=== THE TASK ===
Wherever the string "chevron" occurs in a line of these records, report that line.

= = = = =

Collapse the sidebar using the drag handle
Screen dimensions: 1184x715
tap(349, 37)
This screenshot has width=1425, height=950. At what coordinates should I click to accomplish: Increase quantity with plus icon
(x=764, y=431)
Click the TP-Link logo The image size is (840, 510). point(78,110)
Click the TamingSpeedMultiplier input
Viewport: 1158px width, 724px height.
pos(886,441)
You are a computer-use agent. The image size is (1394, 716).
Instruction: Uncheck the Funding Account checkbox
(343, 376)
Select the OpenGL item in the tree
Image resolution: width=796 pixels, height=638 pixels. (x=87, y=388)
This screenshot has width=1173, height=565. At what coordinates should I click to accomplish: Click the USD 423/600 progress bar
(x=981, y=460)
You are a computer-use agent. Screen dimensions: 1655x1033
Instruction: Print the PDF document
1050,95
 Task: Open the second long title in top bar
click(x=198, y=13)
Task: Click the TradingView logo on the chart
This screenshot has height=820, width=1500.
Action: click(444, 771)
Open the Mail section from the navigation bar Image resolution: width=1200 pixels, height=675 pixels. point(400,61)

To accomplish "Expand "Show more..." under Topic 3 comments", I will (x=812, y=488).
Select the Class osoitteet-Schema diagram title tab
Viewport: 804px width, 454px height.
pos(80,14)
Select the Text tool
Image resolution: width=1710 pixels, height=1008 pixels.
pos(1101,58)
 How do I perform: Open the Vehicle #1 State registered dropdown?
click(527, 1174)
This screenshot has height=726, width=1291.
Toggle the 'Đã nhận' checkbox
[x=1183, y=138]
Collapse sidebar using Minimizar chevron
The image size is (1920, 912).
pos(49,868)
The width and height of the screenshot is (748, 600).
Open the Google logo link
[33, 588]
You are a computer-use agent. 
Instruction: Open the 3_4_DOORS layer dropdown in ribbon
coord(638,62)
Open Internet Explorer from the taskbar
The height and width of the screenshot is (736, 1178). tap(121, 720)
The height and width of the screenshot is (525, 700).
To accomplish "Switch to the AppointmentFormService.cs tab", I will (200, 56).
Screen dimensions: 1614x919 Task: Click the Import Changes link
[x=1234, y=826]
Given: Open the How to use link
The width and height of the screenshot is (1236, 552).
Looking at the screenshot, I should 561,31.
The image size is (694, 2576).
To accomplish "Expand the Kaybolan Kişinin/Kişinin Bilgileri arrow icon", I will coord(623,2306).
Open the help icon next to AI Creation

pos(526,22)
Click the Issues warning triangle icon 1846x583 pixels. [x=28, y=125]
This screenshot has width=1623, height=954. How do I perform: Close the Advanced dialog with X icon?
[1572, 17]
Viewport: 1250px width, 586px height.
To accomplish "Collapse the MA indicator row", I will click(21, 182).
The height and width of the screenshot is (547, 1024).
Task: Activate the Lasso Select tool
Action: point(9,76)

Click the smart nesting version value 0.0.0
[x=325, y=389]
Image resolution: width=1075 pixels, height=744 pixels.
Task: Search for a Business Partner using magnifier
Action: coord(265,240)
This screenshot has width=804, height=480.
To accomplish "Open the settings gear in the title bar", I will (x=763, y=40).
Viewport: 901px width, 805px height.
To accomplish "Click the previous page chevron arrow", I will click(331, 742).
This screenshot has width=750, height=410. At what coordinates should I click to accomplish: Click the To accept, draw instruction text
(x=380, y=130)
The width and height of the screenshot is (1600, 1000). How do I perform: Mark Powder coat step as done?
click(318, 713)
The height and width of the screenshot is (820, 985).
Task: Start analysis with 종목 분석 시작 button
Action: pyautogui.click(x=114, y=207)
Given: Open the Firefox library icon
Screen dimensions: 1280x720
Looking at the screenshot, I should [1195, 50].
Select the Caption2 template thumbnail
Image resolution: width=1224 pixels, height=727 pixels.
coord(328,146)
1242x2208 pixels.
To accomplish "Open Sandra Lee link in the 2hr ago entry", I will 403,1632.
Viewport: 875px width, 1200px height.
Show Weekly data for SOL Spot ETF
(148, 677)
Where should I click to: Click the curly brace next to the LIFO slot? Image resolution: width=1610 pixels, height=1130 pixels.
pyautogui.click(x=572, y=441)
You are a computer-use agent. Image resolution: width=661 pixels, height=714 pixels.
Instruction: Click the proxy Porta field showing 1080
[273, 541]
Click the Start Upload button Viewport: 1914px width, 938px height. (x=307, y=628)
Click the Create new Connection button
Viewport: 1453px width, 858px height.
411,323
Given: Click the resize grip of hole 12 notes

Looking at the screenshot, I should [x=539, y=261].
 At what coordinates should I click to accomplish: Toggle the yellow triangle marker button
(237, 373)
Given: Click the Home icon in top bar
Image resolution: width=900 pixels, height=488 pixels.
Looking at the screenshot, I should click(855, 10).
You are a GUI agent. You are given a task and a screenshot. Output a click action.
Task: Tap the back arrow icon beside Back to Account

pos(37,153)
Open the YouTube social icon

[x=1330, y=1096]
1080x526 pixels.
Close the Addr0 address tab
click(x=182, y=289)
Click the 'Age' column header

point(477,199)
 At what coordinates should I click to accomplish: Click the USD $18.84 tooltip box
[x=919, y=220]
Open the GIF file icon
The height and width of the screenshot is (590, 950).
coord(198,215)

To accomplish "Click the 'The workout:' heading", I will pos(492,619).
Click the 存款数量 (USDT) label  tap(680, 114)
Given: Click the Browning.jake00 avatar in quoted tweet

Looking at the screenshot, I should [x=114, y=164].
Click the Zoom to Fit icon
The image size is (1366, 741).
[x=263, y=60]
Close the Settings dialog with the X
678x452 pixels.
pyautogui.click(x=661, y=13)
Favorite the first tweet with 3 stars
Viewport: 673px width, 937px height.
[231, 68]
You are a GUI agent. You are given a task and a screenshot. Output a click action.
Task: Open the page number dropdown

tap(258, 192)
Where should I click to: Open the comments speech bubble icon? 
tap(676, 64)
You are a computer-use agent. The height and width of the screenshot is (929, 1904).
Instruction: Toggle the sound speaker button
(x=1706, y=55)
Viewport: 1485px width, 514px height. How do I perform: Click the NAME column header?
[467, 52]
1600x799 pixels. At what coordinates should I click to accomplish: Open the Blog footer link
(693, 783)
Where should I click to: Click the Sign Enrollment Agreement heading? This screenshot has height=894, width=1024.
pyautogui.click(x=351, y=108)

= = = = =

=== SOLVED EXERCISE ===
Collapse sidebar using Minimizar chevron
To accomplish "Click the previous page chevron arrow", I will click(331, 742).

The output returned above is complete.